Surgical Treatment of Lipomatosis of Nerve: A Systematic Review

Tomas Marek, Robert J Spinner, Akshay Syal, Waseem Wahood, Mark A Mahan
World Neurosurgery 2019 April 19

BACKGROUND: Lipomatosis of nerve (LN) is one part of the spectrum of adipose lesions of nerve. Nerve-territory overgrowth is present in approximately 62% of cases. Given the wide variability in published reports, there is substantial need to understand the results of surgical treatment and outcomes in this disorder.

METHODS: Raw data from the published systematic review of LN were used for this analysis. PubMed and Google Scholar databases were also screened for any additional papers. The cases were sorted into 2 groups: (1) definite LN cases and (2) probable LN cases (lacked definite proof of LN diagnosis). For statistical analysis, P-value <0.05 was considered statistically significant.

RESULTS: The total number of 486 definite and 160 probable LN cases (646 cases combined) was included for analysis. The most commonly performed procedure was nerve decompression in both definite (n = 104; 21.4%) and combined definite and probable LN groups (n = 107; 16.6%). Improvement of symptoms was most often reported after nerve decompression (n = 52). A soft-tissue debulking procedure had the highest association with improvement (odds ratio 144.6, 95% confidence interval: 13.8-1516.2, P <0.001) in the definite LN group.

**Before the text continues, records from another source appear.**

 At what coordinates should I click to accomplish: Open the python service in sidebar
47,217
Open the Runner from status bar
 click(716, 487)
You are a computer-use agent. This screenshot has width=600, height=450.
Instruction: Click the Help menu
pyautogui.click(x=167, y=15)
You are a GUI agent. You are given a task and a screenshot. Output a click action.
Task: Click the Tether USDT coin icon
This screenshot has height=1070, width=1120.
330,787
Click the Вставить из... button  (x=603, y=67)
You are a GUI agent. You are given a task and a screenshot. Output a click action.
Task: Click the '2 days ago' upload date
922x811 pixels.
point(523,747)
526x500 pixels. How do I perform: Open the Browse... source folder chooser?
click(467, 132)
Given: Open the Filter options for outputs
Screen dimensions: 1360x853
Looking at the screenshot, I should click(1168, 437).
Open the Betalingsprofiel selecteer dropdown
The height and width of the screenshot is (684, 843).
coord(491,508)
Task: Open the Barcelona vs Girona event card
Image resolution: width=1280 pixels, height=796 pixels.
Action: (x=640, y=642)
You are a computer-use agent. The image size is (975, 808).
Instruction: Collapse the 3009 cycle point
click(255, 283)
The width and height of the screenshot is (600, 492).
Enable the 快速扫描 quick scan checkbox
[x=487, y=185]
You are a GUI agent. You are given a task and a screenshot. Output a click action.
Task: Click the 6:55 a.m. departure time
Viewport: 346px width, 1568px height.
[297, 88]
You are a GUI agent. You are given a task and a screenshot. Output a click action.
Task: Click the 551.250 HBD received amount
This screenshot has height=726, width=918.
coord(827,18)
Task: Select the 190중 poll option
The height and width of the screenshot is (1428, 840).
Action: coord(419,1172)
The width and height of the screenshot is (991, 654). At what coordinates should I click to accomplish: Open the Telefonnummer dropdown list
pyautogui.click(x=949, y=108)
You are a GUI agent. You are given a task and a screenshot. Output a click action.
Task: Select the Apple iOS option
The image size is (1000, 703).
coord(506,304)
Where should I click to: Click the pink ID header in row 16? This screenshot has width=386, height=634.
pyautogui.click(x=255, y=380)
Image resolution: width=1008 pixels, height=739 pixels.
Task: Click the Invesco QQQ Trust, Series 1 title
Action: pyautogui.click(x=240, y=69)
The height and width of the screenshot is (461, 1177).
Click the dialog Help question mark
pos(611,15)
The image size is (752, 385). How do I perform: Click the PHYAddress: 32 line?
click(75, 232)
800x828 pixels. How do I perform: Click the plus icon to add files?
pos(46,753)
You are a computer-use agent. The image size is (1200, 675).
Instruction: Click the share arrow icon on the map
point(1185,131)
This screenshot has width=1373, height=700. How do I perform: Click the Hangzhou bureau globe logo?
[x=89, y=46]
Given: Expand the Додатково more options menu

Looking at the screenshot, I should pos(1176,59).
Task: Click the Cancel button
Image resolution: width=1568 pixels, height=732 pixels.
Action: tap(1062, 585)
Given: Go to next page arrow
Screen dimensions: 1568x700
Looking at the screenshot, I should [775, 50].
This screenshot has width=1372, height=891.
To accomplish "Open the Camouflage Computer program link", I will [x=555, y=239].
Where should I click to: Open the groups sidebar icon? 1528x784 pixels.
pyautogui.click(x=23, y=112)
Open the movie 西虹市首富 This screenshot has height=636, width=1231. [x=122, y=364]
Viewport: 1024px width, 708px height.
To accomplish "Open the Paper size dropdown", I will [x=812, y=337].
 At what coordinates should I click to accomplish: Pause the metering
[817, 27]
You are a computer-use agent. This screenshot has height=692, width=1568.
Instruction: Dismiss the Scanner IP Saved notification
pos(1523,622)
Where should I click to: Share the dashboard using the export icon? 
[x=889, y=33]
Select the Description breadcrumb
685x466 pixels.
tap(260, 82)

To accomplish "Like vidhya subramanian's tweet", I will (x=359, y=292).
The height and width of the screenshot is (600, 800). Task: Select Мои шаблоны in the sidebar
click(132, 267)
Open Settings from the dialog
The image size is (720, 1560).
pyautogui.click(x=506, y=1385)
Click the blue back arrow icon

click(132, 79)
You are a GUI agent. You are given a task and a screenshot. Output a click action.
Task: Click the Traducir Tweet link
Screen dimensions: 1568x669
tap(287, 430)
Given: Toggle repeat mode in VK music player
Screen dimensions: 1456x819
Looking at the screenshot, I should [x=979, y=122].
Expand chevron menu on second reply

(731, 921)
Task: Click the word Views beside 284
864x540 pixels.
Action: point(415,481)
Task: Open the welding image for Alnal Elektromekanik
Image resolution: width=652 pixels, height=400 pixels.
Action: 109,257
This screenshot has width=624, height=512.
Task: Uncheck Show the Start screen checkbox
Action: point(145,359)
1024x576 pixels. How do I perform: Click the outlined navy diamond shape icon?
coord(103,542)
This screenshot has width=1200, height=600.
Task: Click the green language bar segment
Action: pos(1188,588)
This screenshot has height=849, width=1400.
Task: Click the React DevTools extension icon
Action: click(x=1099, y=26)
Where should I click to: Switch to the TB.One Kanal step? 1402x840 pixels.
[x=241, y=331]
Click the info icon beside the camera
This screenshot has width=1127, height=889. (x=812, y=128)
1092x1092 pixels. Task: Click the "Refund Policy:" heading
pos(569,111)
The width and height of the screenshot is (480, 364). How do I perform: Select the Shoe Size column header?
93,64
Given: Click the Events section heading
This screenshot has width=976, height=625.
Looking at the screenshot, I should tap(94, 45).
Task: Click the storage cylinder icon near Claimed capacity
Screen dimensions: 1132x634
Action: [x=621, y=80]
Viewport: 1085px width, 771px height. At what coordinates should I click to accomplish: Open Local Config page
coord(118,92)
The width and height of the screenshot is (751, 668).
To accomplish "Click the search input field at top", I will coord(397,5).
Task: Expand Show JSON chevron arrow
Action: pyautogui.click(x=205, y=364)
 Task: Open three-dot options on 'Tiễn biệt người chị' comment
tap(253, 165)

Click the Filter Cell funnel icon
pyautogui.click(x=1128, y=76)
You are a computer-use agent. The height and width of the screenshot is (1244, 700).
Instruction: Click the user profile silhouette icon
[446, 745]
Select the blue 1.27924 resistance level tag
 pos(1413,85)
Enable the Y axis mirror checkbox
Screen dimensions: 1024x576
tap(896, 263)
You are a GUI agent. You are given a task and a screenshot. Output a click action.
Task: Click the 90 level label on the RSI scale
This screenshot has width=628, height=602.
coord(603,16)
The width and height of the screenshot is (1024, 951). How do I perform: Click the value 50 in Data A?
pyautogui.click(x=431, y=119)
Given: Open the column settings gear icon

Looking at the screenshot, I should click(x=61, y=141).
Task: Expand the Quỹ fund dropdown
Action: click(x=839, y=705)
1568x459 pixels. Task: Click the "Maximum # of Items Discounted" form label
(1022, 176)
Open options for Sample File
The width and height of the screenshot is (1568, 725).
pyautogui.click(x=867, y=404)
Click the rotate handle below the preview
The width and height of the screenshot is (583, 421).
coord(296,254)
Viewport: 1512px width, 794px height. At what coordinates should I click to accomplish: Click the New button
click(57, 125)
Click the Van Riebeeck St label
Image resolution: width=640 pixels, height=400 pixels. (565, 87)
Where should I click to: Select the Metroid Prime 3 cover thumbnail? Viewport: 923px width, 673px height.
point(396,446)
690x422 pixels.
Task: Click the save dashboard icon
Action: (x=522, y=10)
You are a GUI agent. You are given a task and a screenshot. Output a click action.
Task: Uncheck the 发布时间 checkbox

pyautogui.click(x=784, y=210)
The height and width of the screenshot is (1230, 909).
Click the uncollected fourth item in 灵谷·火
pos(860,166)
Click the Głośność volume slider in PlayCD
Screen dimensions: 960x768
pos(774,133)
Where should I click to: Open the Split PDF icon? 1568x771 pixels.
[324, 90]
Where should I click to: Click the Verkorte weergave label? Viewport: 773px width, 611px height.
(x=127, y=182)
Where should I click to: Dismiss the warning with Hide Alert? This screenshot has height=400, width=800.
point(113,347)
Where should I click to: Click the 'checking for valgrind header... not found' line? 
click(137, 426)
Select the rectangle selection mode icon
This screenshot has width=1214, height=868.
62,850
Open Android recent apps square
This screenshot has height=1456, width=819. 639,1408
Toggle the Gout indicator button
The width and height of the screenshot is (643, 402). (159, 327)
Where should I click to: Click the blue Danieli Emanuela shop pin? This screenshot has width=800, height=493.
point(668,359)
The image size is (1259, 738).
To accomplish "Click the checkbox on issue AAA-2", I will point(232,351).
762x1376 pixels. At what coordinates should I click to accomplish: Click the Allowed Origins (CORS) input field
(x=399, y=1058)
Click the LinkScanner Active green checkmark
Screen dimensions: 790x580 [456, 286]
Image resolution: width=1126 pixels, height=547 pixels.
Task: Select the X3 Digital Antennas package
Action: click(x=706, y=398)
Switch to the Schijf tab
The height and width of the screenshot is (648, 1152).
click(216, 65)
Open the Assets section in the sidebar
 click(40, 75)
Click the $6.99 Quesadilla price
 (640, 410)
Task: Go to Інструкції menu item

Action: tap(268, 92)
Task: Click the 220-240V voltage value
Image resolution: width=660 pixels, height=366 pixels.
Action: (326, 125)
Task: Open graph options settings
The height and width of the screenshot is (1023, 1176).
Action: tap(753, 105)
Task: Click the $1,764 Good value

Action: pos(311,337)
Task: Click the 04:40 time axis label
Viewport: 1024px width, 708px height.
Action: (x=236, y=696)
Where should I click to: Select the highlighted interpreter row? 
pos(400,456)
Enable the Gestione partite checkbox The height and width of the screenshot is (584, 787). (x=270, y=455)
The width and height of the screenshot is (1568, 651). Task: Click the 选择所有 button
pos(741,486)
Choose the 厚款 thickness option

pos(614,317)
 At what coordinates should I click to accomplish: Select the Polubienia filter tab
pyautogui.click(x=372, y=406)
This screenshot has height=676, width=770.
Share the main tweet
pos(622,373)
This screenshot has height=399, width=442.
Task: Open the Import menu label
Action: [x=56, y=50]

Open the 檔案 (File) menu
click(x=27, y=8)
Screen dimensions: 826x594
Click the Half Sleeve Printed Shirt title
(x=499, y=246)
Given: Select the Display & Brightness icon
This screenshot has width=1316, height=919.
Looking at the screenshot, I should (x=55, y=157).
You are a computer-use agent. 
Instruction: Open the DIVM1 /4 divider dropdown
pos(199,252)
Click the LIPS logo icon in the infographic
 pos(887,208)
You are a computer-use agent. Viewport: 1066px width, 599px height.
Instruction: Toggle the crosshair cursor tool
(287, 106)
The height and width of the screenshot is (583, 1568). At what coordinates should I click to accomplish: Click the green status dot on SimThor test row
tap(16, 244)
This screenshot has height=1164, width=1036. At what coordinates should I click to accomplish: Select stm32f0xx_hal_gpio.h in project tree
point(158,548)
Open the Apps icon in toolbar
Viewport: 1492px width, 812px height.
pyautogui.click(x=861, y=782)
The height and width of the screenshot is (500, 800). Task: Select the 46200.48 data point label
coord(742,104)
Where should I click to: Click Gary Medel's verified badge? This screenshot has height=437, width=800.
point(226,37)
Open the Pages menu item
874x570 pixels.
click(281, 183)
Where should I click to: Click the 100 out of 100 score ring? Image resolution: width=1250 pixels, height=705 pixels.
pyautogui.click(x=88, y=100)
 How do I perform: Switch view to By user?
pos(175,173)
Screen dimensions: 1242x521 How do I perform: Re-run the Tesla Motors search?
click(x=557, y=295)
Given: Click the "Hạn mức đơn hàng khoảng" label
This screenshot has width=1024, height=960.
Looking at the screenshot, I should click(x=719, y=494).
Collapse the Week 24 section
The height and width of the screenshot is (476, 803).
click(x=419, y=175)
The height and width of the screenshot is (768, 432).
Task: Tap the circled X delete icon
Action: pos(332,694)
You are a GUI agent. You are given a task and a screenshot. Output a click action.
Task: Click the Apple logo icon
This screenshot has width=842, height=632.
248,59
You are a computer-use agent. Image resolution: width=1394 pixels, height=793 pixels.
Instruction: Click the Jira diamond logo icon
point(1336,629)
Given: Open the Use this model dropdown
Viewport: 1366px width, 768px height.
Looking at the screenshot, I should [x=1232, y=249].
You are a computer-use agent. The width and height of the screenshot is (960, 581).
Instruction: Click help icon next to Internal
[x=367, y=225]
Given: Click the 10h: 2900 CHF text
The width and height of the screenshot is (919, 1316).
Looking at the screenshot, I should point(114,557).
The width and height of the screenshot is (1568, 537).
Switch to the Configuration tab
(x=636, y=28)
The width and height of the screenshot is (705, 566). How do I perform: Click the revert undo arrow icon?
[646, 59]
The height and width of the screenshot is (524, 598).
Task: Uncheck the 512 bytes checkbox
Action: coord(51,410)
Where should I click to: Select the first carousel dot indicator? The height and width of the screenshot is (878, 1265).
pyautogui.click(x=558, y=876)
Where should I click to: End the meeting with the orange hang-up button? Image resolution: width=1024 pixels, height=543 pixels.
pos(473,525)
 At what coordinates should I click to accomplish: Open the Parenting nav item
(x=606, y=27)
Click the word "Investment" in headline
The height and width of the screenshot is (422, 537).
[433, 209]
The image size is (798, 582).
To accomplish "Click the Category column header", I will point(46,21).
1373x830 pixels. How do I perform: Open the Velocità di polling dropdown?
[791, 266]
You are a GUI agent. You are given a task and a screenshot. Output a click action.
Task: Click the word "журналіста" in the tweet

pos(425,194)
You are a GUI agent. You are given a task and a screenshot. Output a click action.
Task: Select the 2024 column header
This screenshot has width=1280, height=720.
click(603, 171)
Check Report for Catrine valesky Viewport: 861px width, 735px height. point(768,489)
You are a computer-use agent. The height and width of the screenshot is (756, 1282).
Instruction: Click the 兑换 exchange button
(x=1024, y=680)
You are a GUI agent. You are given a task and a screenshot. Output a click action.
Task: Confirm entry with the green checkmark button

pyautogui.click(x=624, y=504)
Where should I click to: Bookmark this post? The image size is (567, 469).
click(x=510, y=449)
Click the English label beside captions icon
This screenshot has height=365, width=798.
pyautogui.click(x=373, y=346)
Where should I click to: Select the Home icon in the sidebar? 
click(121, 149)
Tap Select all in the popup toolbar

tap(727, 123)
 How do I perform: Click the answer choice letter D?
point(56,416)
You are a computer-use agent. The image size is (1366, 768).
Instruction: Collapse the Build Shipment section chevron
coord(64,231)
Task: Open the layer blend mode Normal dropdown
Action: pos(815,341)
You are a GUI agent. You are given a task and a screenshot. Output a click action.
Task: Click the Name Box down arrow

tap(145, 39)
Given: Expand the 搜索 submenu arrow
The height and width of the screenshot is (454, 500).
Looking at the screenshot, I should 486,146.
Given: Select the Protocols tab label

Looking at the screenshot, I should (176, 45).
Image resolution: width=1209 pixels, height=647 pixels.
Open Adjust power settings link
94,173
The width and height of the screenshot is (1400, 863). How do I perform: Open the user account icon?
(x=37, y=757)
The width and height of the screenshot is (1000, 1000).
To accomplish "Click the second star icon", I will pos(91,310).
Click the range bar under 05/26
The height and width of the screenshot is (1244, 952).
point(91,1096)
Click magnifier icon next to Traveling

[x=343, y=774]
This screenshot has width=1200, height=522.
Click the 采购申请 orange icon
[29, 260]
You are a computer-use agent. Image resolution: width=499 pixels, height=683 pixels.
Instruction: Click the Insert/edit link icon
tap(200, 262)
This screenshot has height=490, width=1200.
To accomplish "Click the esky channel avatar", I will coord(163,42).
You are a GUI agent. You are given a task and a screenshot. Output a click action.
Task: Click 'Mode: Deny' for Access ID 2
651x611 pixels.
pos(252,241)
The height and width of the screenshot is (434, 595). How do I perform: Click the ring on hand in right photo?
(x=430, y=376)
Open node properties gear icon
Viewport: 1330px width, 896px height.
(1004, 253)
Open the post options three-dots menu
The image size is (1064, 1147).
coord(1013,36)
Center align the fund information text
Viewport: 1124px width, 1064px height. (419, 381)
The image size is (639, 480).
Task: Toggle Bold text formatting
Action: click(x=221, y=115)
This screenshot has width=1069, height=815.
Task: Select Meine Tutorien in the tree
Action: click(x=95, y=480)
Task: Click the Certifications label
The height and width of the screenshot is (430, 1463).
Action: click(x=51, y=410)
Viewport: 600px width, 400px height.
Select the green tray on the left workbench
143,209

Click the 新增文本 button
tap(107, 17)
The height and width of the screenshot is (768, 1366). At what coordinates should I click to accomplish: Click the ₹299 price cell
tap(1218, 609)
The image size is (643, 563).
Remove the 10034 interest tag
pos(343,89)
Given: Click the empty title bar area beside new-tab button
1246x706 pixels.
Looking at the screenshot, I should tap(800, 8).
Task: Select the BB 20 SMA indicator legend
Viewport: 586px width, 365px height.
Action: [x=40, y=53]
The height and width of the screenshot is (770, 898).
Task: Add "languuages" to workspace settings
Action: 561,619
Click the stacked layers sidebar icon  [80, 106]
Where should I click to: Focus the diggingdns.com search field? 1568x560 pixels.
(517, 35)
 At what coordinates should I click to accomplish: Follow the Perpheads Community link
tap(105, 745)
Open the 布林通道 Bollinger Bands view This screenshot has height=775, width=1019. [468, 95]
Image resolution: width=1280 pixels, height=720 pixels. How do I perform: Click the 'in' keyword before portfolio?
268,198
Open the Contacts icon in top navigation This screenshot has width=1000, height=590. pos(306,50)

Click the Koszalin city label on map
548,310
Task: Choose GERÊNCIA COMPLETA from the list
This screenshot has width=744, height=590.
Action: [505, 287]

CONCLUSIONS: Treatment options for LN ranges widely, although notable consistencies exist. The most conservative procedure involving nerve decompression was the most commonly performed procedure, with reported good outcomes. In contrast, worsening of symptoms was most commonly reported when nerve resection was performed. All treatment modalities were associated with improvement compared with no treatment. Diagnostic biopsy should be avoided.